| Énoncé 1 |
Restituez à l'identique le passage du texte source qui commence par les mots contenant « La collaboration avec l’ennemi » et se termine par « cette façon ? ».

Que s’est-il passé en 1915?
Les réalités derrière les allégations du génocide arménien
Le déplacement forcé de la population arménienne en 1915 n’est pas une mesure qui a été envisagée contre un possible soulèvement. La décision d’émigration forcée de 1915 était inévitable dans les conditions qui prévalaient alors, pour contrer un soulèvement qui avait réellement lieu ainsi que la collaboration avec les armées ennemies.
Le 29 octobre 1914, l’empire ottoman entra en guerre aux côtés du bloc austro-allemand. Un acte aussi puéril et chimérique est sans précédent dans toute l’histoire turque. Car la longue tradition de l’état turc se constitue autour de comportements réalistes. Le front que l’on croyait voir triompher, c’est-à-dire les armées allemandes, a été arrêté à Marne par la « France victorieuse » et a été rappelé.
On a conclu qu’Enver Pacha ne pouvait se trouver au commandement de l’armée, après que celui-ci eut envoyé nos troupes d’élite au front de Sarikamis où elles furent anéanties. Persuadé par l’état-major allemand, le ministre du commandant en chef de l’armée avait tout d’abord attaqué le front russe. Mais il n’y avait aucun moyen d’expédier nos soldats car le chemin de fer finissait à Ankara, ni aucun matériel pour les préparer à une guerre d’hiver.
La collaboration avec l’ennemi
Ce sont les terribles conditions hivernales qui anéantirent nos troupes d’élite, et non les Russes qui attendaient dans les tranchées. Des milices arméniennes occupaient l’avant-poste des armées russes qui avançaient pour combler le vide créé par nos corps d’armée qui se retiraient. Ils se comportèrent très cruellement envers le peuple musulman de la région et se livrèrent à des massacres. C’est l’état-major russe lui-même qui rapporte la dureté des milices arméniennes à l’avant-poste. Pourquoi les événements se déroulaient-ils de cette façon ?
«Il faut raconter et écrire l’histoire de ces événements comme elle s’est déroulée.»
Depuis les temps lointains où les Seldjoukides avaient fondé la Turquie, le peuple chrétien allié était les Arméniens. Il était très difficile de différencier les traditions, la cuisine, la compartimentation des hommes et des femmes et l’ordre familial conventionnel des Arméniens de ceux des Turcs d’Anatolie. Mais comme le peuple éthiopien, les Arméniens formaient dans l’histoire la première église nationale, et de cette façon, étaient considérés comme un peuple qui protégeait sa religion, ses prières et sa langue.

| Énoncé 2 |
Renvoyez telles quelles, s'il vous plaît, uniquement les lignes des enregistrements allant de celle qui contient « coordinates (357, 92). » jusqu'à celle qui contient « center [221, 159]. », ces deux lignes comprises.

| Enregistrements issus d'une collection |
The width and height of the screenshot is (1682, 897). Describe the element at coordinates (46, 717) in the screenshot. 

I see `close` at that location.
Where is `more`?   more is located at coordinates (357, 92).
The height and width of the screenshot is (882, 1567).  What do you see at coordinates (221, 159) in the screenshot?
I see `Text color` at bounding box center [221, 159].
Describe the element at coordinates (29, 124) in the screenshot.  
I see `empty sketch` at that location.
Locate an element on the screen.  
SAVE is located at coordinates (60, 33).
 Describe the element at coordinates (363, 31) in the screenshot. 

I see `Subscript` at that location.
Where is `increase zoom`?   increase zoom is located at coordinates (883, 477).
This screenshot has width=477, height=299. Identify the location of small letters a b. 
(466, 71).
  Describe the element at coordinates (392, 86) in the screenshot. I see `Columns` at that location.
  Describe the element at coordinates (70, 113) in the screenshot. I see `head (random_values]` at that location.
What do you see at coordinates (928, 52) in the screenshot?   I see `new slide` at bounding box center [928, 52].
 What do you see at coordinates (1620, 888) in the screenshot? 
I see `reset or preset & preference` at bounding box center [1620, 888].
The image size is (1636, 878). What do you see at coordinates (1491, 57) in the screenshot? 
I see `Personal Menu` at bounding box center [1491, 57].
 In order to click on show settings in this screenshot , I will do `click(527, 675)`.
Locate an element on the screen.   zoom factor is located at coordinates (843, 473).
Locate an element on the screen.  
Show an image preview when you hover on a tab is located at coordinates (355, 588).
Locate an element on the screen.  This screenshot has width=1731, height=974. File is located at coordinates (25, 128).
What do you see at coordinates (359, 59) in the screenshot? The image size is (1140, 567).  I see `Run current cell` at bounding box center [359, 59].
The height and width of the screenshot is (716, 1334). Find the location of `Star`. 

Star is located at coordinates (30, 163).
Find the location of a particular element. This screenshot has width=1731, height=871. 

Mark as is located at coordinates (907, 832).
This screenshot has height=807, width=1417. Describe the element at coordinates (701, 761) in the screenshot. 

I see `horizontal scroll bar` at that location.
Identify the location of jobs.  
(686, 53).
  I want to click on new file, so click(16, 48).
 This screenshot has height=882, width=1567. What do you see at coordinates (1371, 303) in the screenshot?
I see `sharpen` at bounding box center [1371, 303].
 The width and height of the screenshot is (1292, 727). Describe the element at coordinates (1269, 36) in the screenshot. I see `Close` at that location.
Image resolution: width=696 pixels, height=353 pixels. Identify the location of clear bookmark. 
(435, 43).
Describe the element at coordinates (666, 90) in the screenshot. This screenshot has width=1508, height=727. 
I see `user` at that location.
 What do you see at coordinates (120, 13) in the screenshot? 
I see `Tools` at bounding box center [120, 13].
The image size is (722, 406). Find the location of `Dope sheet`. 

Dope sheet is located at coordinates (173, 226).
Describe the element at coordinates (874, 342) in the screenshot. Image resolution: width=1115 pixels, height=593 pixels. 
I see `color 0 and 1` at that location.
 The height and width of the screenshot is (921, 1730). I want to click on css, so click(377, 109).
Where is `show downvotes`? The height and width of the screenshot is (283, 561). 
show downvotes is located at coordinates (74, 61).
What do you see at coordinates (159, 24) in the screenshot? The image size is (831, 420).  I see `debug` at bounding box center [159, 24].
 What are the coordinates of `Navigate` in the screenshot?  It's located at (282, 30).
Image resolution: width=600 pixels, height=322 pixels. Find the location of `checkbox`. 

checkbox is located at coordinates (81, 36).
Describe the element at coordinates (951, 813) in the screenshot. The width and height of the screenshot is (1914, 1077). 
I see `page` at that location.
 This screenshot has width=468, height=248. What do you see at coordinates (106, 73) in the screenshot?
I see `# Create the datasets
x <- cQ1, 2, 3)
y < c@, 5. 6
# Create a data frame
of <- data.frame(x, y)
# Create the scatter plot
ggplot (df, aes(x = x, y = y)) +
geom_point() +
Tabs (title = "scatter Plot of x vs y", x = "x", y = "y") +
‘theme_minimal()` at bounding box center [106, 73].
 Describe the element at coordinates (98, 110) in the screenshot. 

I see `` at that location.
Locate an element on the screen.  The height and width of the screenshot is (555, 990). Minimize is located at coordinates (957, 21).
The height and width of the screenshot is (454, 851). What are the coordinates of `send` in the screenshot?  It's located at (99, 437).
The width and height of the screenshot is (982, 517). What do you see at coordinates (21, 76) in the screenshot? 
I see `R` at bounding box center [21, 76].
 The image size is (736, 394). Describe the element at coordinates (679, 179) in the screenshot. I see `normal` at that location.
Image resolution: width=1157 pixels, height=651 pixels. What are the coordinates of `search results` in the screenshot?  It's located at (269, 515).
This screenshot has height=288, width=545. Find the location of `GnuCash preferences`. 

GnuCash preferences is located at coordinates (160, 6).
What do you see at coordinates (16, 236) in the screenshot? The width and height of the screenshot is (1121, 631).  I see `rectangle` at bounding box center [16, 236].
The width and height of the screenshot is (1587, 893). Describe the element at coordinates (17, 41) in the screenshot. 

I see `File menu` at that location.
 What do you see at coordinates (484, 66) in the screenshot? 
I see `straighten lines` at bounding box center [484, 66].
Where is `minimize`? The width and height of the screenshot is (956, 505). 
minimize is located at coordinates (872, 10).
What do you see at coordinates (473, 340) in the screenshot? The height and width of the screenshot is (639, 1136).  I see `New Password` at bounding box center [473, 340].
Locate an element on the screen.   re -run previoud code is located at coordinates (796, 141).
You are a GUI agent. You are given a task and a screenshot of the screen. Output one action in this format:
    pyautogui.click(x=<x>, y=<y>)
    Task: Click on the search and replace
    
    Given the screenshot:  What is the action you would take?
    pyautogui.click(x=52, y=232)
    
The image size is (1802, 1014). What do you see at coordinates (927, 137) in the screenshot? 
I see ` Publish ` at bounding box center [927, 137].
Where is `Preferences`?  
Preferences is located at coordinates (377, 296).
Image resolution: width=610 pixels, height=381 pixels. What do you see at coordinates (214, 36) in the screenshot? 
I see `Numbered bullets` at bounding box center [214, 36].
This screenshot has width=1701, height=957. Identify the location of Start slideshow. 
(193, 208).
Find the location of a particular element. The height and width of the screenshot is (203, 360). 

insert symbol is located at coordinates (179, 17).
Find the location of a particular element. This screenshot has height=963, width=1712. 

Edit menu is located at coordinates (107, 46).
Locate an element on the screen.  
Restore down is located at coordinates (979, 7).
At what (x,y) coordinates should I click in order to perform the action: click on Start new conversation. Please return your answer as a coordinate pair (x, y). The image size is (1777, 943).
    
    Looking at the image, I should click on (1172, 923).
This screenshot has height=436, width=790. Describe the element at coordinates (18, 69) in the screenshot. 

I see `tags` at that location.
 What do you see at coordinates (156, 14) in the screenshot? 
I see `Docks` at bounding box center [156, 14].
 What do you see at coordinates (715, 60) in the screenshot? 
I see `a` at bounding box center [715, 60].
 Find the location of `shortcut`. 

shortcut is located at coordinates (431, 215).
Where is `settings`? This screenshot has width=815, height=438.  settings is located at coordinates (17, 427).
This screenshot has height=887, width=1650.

| Réponse complète 1 |
La collaboration avec l’ennemi
Ce sont les terribles conditions hivernales qui anéantirent nos troupes d’élite, et non les Russes qui attendaient dans les tranchées. Des milices arméniennes occupaient l’avant-poste des armées russes qui avançaient pour combler le vide créé par nos corps d’armée qui se retiraient. Ils se comportèrent très cruellement envers le peuple musulman de la région et se livrèrent à des massacres. C’est l’état-major russe lui-même qui rapporte la dureté des milices arméniennes à l’avant-poste. Pourquoi les événements se déroulaient-ils de cette façon ?

| Réponse complète 2 |
Where is `more`?   more is located at coordinates (357, 92).
The height and width of the screenshot is (882, 1567).  What do you see at coordinates (221, 159) in the screenshot?
I see `Text color` at bounding box center [221, 159].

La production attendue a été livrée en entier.